Implementation:Farama Foundation Gymnasium HalfCheetahEnv V4
| Knowledge Sources | |
|---|---|
| Domains | Reinforcement_Learning, MuJoCo_Environments |
| Last Updated | 2026-02-15 03:00 GMT |
Overview
Concrete implementation of the HalfCheetah v4 MuJoCo locomotion environment provided by Gymnasium.
Description
The HalfCheetah v4 environment is a 2-dimensional robot consisting of 9 body parts and 8 joints. The goal is to apply torque to the joints to make the cheetah run forward as fast as possible. The cheetah's torso and head are fixed, and torque can only be applied to 6 joints: the front and back thighs, shins, and feet. The reward is forward_reward - ctrl_cost. The HalfCheetah never terminates; episodes only end through truncation. This is the legacy version using MuJoCo bindings (mujoco >= 2.1.3).
Usage
Use this environment for reproducing results from papers that used HalfCheetah-v4. For new projects, consider HalfCheetah-v5 which adds more configuration options and consistent reward naming.

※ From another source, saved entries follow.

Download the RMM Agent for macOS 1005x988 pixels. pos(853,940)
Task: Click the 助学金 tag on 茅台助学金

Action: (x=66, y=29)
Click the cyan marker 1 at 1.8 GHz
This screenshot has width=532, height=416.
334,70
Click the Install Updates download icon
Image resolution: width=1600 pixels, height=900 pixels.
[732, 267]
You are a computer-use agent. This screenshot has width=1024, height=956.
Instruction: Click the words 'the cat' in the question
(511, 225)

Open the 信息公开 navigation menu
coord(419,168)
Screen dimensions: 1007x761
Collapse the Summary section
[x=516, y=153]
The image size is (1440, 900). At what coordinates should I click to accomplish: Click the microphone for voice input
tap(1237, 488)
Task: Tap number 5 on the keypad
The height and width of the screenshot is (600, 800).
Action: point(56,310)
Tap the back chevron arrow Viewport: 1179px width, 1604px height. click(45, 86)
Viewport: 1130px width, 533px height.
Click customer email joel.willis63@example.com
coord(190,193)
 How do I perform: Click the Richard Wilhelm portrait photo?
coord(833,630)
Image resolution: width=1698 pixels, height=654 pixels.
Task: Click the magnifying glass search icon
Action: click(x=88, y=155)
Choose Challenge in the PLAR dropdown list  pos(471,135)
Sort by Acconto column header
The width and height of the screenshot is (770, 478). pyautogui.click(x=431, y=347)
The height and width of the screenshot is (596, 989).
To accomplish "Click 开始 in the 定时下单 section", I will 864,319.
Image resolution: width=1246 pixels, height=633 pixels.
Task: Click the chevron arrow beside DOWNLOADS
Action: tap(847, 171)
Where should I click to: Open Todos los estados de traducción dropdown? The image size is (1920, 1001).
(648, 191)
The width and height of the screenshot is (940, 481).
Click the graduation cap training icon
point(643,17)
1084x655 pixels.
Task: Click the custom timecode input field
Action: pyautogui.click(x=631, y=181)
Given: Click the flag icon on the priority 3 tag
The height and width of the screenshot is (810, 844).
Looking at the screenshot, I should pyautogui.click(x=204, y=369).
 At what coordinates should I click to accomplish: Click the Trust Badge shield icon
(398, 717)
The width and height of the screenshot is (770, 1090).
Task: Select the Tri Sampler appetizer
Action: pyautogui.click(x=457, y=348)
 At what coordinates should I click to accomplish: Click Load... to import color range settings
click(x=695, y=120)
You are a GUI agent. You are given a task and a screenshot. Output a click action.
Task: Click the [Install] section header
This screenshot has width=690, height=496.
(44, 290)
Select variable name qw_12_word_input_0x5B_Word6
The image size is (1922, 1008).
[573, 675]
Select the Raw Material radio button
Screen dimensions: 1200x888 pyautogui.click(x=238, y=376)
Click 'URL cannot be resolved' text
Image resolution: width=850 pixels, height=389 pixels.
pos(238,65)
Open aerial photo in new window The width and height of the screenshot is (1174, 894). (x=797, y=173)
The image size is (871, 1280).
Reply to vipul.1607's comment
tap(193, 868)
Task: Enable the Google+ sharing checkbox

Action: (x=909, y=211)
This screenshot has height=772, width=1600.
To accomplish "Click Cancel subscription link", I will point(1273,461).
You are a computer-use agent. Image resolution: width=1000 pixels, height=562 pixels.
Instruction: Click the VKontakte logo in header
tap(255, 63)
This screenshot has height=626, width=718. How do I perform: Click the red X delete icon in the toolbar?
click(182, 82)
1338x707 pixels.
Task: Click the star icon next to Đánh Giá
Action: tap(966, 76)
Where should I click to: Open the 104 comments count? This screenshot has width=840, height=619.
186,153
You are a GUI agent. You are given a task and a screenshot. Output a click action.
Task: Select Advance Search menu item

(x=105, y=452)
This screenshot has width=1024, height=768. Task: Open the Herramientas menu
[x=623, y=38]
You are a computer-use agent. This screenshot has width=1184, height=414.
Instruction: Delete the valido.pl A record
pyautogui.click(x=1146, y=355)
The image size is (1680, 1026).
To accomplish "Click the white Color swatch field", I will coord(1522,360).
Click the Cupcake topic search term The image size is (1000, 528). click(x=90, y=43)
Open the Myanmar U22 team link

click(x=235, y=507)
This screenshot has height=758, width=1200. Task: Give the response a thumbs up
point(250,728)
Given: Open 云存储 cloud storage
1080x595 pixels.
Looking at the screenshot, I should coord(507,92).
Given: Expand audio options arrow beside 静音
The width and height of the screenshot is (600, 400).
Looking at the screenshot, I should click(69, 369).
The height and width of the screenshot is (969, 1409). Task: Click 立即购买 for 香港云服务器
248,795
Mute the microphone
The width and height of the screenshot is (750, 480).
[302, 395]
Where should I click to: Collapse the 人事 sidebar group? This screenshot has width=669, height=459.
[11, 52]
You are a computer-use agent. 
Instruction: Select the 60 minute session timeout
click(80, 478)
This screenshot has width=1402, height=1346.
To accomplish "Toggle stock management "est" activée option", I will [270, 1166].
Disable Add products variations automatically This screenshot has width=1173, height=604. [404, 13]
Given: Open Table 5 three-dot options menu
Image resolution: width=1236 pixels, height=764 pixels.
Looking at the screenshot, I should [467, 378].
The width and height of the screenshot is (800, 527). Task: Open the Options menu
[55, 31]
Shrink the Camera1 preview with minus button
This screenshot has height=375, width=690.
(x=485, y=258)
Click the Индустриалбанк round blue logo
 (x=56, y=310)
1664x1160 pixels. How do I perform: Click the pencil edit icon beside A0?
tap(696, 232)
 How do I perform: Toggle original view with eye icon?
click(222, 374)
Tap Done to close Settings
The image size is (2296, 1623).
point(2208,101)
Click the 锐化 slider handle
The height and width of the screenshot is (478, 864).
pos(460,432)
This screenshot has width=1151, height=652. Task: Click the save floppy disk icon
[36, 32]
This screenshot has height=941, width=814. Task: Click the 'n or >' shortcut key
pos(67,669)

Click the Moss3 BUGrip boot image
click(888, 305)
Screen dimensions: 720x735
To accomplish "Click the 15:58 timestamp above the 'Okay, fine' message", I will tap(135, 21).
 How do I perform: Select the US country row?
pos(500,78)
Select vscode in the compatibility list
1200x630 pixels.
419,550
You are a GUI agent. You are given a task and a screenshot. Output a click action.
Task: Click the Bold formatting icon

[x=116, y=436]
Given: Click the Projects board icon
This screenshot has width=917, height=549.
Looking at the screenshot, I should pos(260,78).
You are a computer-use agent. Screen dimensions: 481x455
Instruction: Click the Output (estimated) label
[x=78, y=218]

The HalfCheetah is one of the most commonly used MuJoCo benchmarks for RL algorithm evaluation.
Code Reference
Source Location
- Repository: Farama_Foundation_Gymnasium
- File: gymnasium/envs/mujoco/half_cheetah_v4.py
Signature
class HalfCheetahEnv(MujocoEnv, utils.EzPickle):
def __init__(
self,
forward_reward_weight=1.0,
ctrl_cost_weight=0.1,
reset_noise_scale=0.1,
exclude_current_positions_from_observation=True,
**kwargs,
)
Import
import gymnasium as gym
env = gym.make("HalfCheetah-v4")
I/O Contract
Inputs
| Name | Type | Required | Description |
|---|---|---|---|
| action | np.ndarray (6,) | Yes | Torques applied to back thigh, back shin, back foot, front thigh, front shin, front foot, range [-1, 1] |
Outputs
| Name | Type | Description |
|---|---|---|
| observation | np.ndarray (17,) | State vector: qpos (8 elements, x excluded by default), qvel (9 elements) |
| reward | float | forward_reward - ctrl_cost |
| terminated | bool | Always False (HalfCheetah never terminates) |
| truncated | bool | Episode truncation (handled by TimeLimit wrapper) |
| info | dict | Contains x_position, x_velocity, reward_run, reward_ctrl |
Usage Examples
import gymnasium as gym
env = gym.make("HalfCheetah-v4")
observation, info = env.reset(seed=42)
for _ in range(1000):
action = env.action_space.sample()
observation, reward, terminated, truncated, info = env.step(action)
if terminated or truncated:
observation, info = env.reset()
env.close()